Towards Energy‐Efficient Direct Air Capture with Photochemically‐Driven CO2 Release and Solvent Regeneration

Abstract The intensive energy demands associated with solvent regeneration and CO 2 release in current direct air capture (DAC) technologies makes their deployment at the massive scales (GtCO 2 /year) required to positively impact the climate economically unfeasible. This challenge underscores the critical need to develop new DAC processes with significantly reduced energy costs. Recently, we developed a new approach to photochemically drive efficient release of CO 2 through an intermolecular proton transfer reaction by exploiting the unique properties of an indazole metastable‐state photoacid (mPAH), opening a new avenue towards energy efficient on‐demand CO 2 release and solvent regeneration using abundant solar energy instead of heat.

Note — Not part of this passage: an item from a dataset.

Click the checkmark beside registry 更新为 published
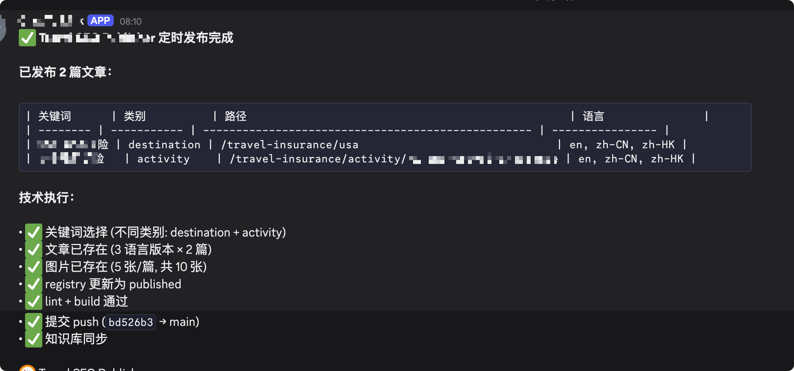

In this Concept Article, we will describe the principle of our photochemically‐driven CO 2 release approach for solvent‐based DAC systems, discuss the essential prerequisites and conditions to realize this cyclable CO 2 release chemistry under ambient conditions. We outline the key findings of our approach, discuss the latest developments from other research laboratories, detail approaches used to monitor DAC systems in situ , and highlight experimental procedures for validating its feasibility. We conclude with a summary and outlook into the immediate challenges that must be addressed in order to fully exploit this novel photochemically‐driven approach to DAC solvent regeneration.